Report on the Peter Heaney “VizFest”

RPI—15-16 July 2019—R. M. Hazen

Standing L-R: Shweta Nakar, Fang Huang, Anirudh Prabhu, Bob Hazen, Peter Heaney, Ahmed Eleish Sitting L-R: Kathy Fontaine, Katherine Chastain, Hao Zhong, Brenda Thompson Missing: Peter Fox, Dan Hummer (via videolink) — Standing L-R: Shweta Nakar, Fang Huang, Anirudh Prabhu, Bob Hazen, Peter Heaney, Ahmed EleishazenHazen
Sitting L-R: Kathy Fontaine, Katherine Chastain, Hao Zhong, Brenda Thompson
Missing: Peter Fox, Dan Hummer (via videolink)

We had a terrific 2-day meeting at RPI with Peter Heaney of Penn State, Dan Hummer of Southern Illinois University (via videolink), Bob Hazen of Carnegie, and Peter Fox’s data science team. Peter Fox and I met Sunday evening July 14 and the entire group convened on Monday morning at Winslow. Peter Heaney’s ambitious objective was to “visualize all of mineralogy”—here meaning the 5400+ IMA-approved mineral species and some of their attributes, as organized in the “Dana classification” of minerals. Our efforts focused on a variety of challenges and opportunities associated with mineral classification, mineral databases, and visualization methods.

The first challenge was that there isn’t just one “Dana System.” We had one version from the 8th published edition (1998) of the Dana System with 78 major subdivisions (an expansion of the “Old Dana’s” 9 categories) as outlined on the “webmineral” website. But we also had a more recent version with 99 subdivisions (from a source we could not at first identify). The problems were compounded by the fact that the two versions had different numbers of minerals and different lists of attributes. We concluded that we wanted to use the earlier grouping of 78 subdivisions with the full list of 5400+ IMA-approved species. This decision required some merging of data from several sources—a process not fully completed during the vizfest.

Thanks to preparation by the RPI team, we were able to enlist a variety of visualizations early on. We soon agreed that several hierarchical renderings held promise—starburst, radial, tree, etc., all of which convey similar information constrained by the Dana System. Each has 9 highest-level divisions (native elements; sulfides; oxides; etc.), with up to 5 additional subdivisions. The decisions to go with Dana 8th edition and 5400+ species defined the content and by the end of day 1 we had our first visualization of “all mineralogy” in a starburst diagram by Hao Zhong:

Part of the power of this interactive rendering is that one can click on any of the curved segments and see just that subset in a new starburst with fewer concentric rings. Note that the colors here convey no extra information, though that will come.

Over the next day the RPI team presented several equivalent renderings, including a “tree” diagram, most familiar to me in its use for the geological timescale:

Note that this rendering contains the exact same information as the starburst. The format is less flashy, but the labels are easier to read.

We also explored a radial design, with linear links among hierarchical nodes:

As in the other interactive diagrams, you can click on any individual node to see a subset of all connections:

So, we are delighted that there are now multiple opportunities to render “all mineralogy” in a single diagram. One promising option for an eventual open-access, interactive platform is to be able to toggle rapidly through these (and maybe other) convenient renderings.

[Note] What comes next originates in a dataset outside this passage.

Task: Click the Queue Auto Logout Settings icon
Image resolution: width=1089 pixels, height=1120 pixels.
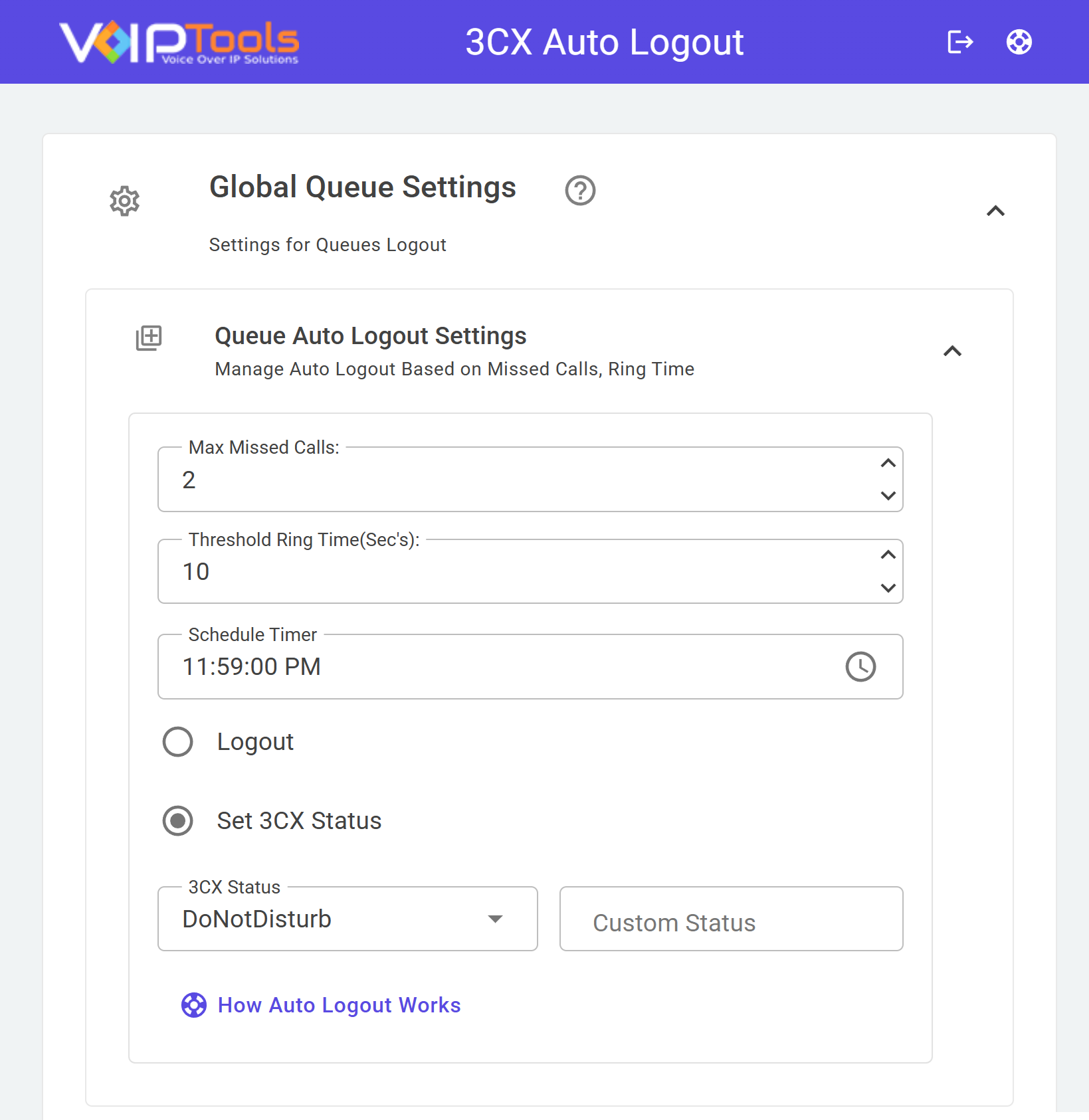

The next challenge is to color the different segments/blocks according to mineral attributes. We began this important aspect of the project by discussing what are the key attributes of minerals and how can we obtain comprehensive, reliable data in a machine-readable format. Fortunately, some of this has already been done and more can be accomplished because every attribute is linked to one of the 5400+ IMA-approved mineral species. But here we run into a significant philosophical dilemma related to how we define a mineral “species” or “types.” There exists a tension between the IMA official definitions of minerals, which are idealized in terms of composition and structure, and natural samples with their idiosyncratic, non-ideal attributes.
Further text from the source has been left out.